Hace tres meses se estrenó en Francia el documental El infierno de Henri-George Clouzot, la historia de una película inacabada y a la vez una implacable muestra de cómo la oscuridad logra alumbrar una creación hasta que el corazón revienta. Realizada por Serge Bromberg —un exquisito coleccionista que le arrancó a la viuda del cineasta las cerca de 13 horas rodadas de la película—, el documental empieza con el propio Clouzot contando que acaba de salir de una depresión producida por la muerte de su primera mujer. Durante las noches de insomnio ha escrito una historia en la que uno de sus protagonistas está trastornado, y tras cuatro años de inactividad, va a rodarla. Y bien que lo hizo, durante tres semanas en las que el personaje interpretado por Romy Schneider es acechado por su marido, el dueño de un hotel de provincias atormentado por la sospecha de que su mujer lo engaña. No puede vivir porque teme perderla. ¿Dónde quedaron los felices comienzos, la boda, la compra del hotel, el nacimiento de su hijo?, se pregunta el protagonista mientras se afeita. Clouzot sufrió una crisis cardiaca en pleno rodaje, y aunque murió 13 años después, nunca la terminó (lo haría cuarenta años más tarde Claude Chabrol). En El infierno, la vida real estaba rodada en blanco y negro, y las alucinaciones de Marcel, el marido enfermizamente celoso, en color. No hay mejor mirada para representar la danza imaginaria en una mente espoleada por la sospecha.
Los celos manifiestan el terror a perder lo que se tiene, y la idea del rival —a veces imaginario— oculta lo que en verdad preocupa: que el amado deje de amar y se debilite su incondicionalidad. Como una lluvia pegajosa y persistente. Proust comparaba los celos a un historiador sin documentos y Kafka sentía envidia por todos los escritores que le gustaban a su amada, Felice Bauer. Ahora, Catherine Millet, la mujer que en el 2001 dejó boquiabierta a la sociedad francesa con la que compartía bandejas de petit-fours al narrar con una rigurosa economía de adjetivos su vida sexual, publica nuevo libro.

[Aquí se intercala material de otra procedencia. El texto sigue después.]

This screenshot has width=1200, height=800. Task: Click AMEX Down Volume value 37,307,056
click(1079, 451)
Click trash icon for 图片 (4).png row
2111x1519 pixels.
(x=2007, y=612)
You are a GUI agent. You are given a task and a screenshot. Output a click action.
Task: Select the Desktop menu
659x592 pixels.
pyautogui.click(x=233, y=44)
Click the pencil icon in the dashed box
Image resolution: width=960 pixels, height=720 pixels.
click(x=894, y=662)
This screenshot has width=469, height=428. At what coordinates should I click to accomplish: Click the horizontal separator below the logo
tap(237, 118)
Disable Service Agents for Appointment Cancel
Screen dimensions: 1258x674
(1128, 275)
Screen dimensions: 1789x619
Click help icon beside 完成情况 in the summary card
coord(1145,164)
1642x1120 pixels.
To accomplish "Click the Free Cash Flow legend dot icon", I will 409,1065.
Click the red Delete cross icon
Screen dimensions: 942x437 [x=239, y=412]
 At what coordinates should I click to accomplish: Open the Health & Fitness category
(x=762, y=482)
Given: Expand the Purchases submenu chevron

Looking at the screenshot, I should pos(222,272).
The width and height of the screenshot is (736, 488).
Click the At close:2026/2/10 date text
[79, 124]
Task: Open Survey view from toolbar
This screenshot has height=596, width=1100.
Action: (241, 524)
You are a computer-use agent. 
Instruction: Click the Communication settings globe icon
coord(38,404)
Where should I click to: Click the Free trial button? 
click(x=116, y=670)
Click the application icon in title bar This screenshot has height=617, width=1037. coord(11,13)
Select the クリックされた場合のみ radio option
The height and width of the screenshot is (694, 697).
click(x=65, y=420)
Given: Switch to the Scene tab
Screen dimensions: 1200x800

Celos. La otra vida de Catherine Millet (Anagrama) surge cuando la autora, un día en el que tiene tiempo para pensar su vida matrimonial, descubre que su marido sale con otras mujeres en secreto. Ningún reproche, ambos son libertinos, forma parte del pacto. Pero su amor propio y un indomable sentimiento de posesión quieren dar testimonio de las contradicciones humanas. «Imagino que muchos de mis lectores y lectoras han sentido celos y desean saber, verificar, constatar si les pasó lo mismo que a mí», declaraba en una entrevista.
En la sociedad de la desconfianza, la que teme y se anula en lugar de expandirse y ganar; la que no disfruta de lo que tiene, sino de lo que ambiciona; la que siente más placer al preparar un viaje que al viajar, los fantasmas de los celos escenifican una y mil veces el drama de Otelo. Estudios que demuestran cómo Facebook aumenta los celos en la pareja, la avalancha de peticiones de pruebas de ADN, o el boom en Alemania e Inglaterra de los detectives que tienden trampas sexuales, son algunos ejemplos de la fuerza de un sentimiento destructivo, inhibidor y doloroso y sus formatos contemporáneos. Los celos se han sofisticado tanto que algunas personas recurren a modernos Sherlock Holmes para comprobar la fidelidad de su pareja. Y la ponen a prueba previo pago a detectives y actores que ejecutan la simulación. La tecnología al servicio de la sospecha tiene efectos mucho más perversos que aquel rastro de perfume en el cuello de la camisa. Ya lo supo ver Clouzot al borde del infarto: lo real es blanco y negro, los celos están saturados de color.